Number Of Ingredients 7

2 1/2 lbs russet potatoes
3/4 cup mayonnaise
3/4 cup dill pickle, diced
4 scallions, sliced, use all of it (green onions)
1/4 cup fresh parsley, chopped
1/2 teaspoon salt (I use Aunt Jane's crazy mixed up salt)
1/2 teaspoon pepper

Steps:

  • Peel and cube potatoes. Boil until just tender.
  • Mix all other ingredients in a medium size bowl.
  • Drain cooked potatoes and let cool completely.
  • Mix potatoes into mayonnaise mixture.
  • Serve or refrigerate until ready to serve. It tastes best if you refrigerate it at least 4 hours, so that flavors meld.

GERMAN POTATO SALAD WITH BACON-VINEGAR DRESSING AND DILL



German Potato Salad with Bacon-Vinegar Dressing and Dill image

Yield Makes 6 servings

Number Of Ingredients 10

2 1/4 pounds medium-size red-skinned potatoes, unpeeled, cut into 1/4-inch-thick slices
6 bacon slices, chopped
1/2 cup finely chopped red onion
1/2 cup white wine vinegar
1/2 cup water
2 teaspoons coarse-grained mustard
2 teaspoons sugar
2 teaspoons salt
1/2 teaspoon ground black pepper
1/4 cup chopped fresh dill

Steps:

  • Steam potatoes until tip of knife easily pierces center of slices, about 10 minutes. Transfer to large bowl. Cover with foil.
  • Sauté bacon in large skillet over medium heat until brown, about 3 minutes. Using slotted spoon, transfer bacon to paper towels. Discard all but 2 1/2 tablespoons drippings. Heat drippings in skillet over medium heat. Add onion; sauté 2 minutes. Whisk in next 6 ingredients. Simmer until mixture is reduced to 2/3 cup, about 4 minutes. Remove from heat.
  • Add potatoes to skillet and toss to coat with dressing. Let stand 3 minutes. Sprinkle with chopped bacon and fresh dill; toss. Season to taste with salt and pepper. Transfer potato salad to serving platter. Serve warm.

Tips:

  • Use the right potatoes: Waxy potatoes, such as Yukon Gold, Red Bliss, or New Potatoes, hold their shape well when cooked and are less likely to fall apart in the salad.
  • Cook the potatoes properly: To prevent the potatoes from becoming mushy, cook them until they are just tender when pierced with a fork.
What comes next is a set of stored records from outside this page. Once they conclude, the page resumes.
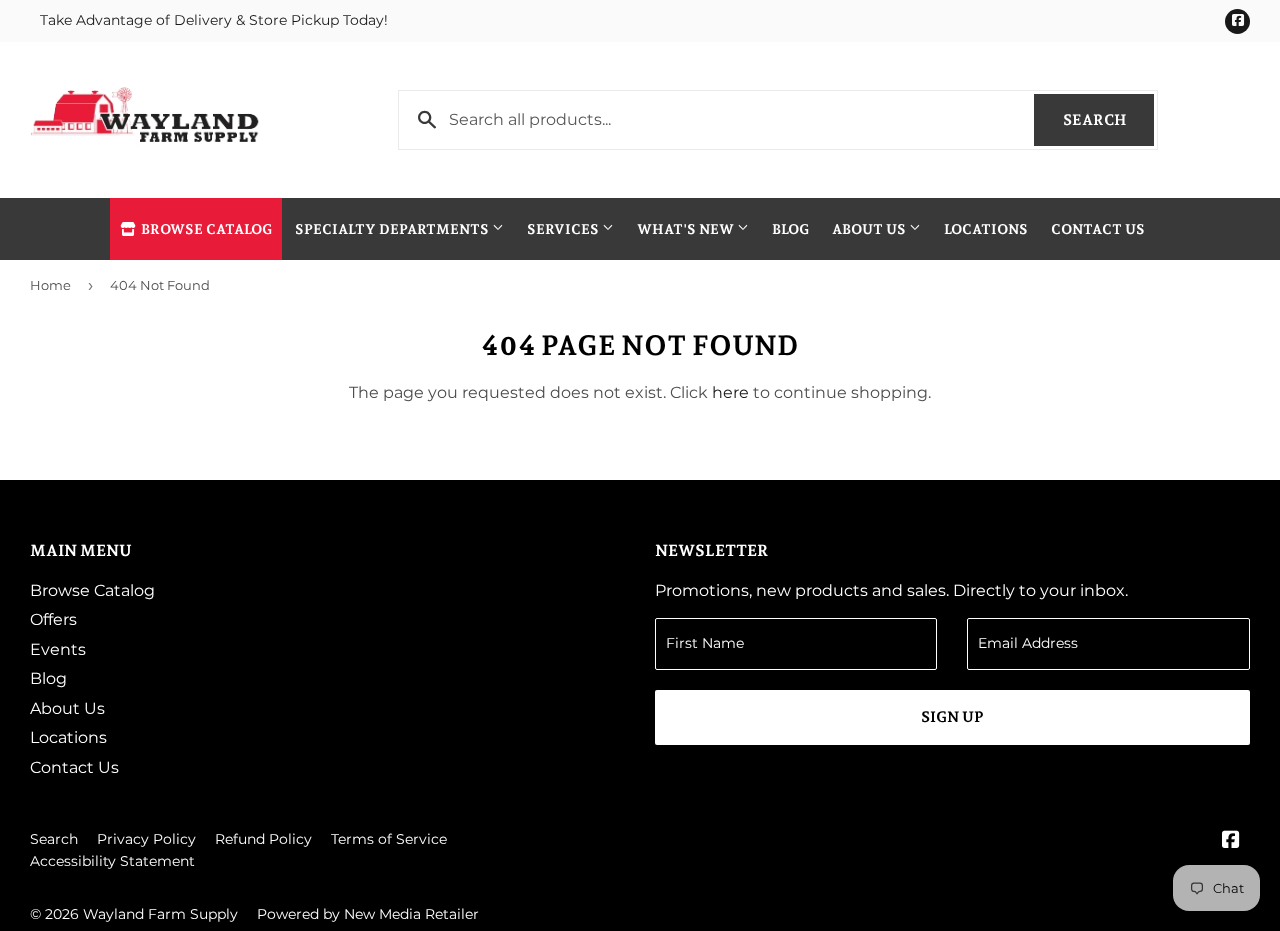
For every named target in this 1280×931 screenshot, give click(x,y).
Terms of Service (389, 839)
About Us (870, 229)
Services (564, 229)
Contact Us (1098, 229)
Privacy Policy (146, 839)
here (730, 392)
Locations (986, 229)
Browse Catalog (205, 229)
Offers (53, 619)
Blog (790, 229)
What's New (687, 229)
Overcooked potatoes will absorb too much dressing and become bland.
  • Make the dressing ahead of time: The dressing for German potato salad is typically made with a combination of vinegar, oil, mustard, and herbs. You can make the dressing ahead of time and let it chill in the refrigerator for several hours or even overnight to allow the flavors to meld.
  • Use fresh herbs: Fresh herbs, such as dill, parsley, and chives, add a bright, flavorful touch to German potato salad. If you don't have fresh herbs on hand, you can use dried herbs, but be sure to use half the amount since they are more concentrated.
  • Don't overdress the salad: German potato salad is best when the potatoes are coated in just enough dressing to moisten them. Avoid adding too much dressing, as this will make the salad soggy.
  • Serve the salad warm or cold: German potato salad can be served warm or cold. If you are serving it warm, let it cool slightly before adding the dressing. If you are serving it cold, chill the salad for at least 30 minutes before serving.

Conclusion:

German potato salad is a classic side dish that is perfect for summer cookouts and potlucks. It is easy to make and can be tailored to your own taste preferences. With its creamy, tangy dressing and fresh herbs, German potato salad is a delicious and refreshing dish that is sure to please everyone at your table.